News
New DVD Company to Release 8 of the Earliest Anime
posted on by Mikhail Koulikov
Zakka Films, a new company launched with the goal of bringing out early and lesser known Japanese films on English-subtitled DVD, has announced its first release: The Roots of Japanese Anime: Until the End of WWII, a compilation of eight cartoons created by various Japanese animators between 1930 and 1942. Probably the most well-known of the eight is 1942's Momotaro's Sea Eagle; film scholars consider it to be the first feature anime ever. Never available in English in its entirety before, the plot of this 37-minute wartime propaganda piece features Momotaro, a character from Japanese folklore, leading an aerial attack on an American naval base. The other seven anime included on the DVD are all much shorter, and include both those using traditional cels and others based on paper cutouts.
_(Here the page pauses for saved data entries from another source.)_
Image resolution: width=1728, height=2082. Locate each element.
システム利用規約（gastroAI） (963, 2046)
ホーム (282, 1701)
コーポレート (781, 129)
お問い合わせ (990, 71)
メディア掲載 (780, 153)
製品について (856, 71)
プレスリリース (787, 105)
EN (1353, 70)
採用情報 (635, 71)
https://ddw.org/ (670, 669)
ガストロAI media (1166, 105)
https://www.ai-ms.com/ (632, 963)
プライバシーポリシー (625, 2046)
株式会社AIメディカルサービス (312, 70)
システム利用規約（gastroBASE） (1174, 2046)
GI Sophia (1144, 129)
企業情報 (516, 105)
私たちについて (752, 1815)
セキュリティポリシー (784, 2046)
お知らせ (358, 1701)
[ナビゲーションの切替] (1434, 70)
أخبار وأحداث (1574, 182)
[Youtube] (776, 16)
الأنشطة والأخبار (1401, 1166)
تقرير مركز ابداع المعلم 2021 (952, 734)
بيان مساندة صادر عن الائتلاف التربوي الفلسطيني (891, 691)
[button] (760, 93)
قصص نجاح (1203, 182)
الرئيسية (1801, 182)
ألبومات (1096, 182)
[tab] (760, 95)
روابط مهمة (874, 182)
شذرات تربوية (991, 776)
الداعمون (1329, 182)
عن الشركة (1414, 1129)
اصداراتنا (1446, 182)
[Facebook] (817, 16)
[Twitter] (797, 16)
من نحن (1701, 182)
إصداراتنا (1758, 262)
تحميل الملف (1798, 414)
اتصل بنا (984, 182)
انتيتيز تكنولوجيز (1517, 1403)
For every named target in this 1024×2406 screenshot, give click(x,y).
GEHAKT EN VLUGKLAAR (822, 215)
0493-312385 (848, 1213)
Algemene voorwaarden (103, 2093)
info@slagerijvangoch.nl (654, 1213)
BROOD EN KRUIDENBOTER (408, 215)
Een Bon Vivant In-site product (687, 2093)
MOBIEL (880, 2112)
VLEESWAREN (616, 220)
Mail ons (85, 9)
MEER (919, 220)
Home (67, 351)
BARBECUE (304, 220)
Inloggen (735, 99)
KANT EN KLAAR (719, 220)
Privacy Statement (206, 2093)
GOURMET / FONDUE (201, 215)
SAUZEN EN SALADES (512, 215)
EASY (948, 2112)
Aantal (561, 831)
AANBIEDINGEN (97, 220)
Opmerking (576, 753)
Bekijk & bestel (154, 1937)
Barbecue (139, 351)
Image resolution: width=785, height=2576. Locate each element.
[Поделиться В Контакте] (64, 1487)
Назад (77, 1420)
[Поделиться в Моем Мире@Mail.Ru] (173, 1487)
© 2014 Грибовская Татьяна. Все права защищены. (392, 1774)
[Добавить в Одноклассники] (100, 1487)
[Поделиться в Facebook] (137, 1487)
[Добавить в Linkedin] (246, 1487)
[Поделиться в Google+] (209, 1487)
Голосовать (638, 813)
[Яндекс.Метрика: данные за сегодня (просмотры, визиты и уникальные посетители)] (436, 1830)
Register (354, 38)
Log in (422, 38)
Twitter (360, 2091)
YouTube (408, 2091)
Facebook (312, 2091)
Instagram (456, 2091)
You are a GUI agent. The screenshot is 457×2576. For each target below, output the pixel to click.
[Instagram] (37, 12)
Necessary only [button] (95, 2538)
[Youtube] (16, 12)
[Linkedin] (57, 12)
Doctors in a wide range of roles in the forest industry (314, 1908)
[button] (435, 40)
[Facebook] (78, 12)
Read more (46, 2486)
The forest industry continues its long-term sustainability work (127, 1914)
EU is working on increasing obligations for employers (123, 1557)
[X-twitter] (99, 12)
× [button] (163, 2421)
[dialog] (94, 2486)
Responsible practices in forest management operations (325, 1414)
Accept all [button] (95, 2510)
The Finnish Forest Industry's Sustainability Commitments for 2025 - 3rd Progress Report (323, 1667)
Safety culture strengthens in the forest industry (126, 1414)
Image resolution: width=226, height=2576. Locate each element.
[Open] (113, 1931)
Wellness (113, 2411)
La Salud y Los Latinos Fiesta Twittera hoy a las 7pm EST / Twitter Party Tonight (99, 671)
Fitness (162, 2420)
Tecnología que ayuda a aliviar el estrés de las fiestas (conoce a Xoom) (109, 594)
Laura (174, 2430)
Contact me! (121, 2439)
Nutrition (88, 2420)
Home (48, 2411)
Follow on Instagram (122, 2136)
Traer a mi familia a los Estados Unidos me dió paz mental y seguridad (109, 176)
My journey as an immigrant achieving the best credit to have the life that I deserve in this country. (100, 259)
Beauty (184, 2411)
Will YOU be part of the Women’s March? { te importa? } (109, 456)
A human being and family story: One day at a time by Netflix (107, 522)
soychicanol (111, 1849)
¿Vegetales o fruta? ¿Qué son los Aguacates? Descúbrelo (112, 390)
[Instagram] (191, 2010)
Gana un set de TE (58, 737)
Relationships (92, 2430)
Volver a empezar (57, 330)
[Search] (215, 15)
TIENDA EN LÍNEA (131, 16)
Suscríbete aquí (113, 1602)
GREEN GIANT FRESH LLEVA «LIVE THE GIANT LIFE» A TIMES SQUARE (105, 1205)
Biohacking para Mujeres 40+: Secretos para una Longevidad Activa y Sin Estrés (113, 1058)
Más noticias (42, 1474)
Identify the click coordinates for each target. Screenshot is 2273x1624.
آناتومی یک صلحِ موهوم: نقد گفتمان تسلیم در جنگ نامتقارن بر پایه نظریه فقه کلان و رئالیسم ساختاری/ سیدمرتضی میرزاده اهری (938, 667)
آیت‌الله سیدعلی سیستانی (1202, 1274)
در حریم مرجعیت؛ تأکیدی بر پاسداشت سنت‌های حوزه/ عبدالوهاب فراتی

In addition to English subtitles for all of the shorts, the DVD includes commentary tracks by prominent scholars of Japanese film, a gallery of promotional placards for Momotaro's Sea Eagle, and a pair of songs that were meant to be played on record players as the two pre-sound-era animated shorts were being shown. A 12-page booklet on the history of early, pre-Tezuka anime will also be included. For now, the DVD will be available only through FilmBaby.com, where it is priced at US$34.95.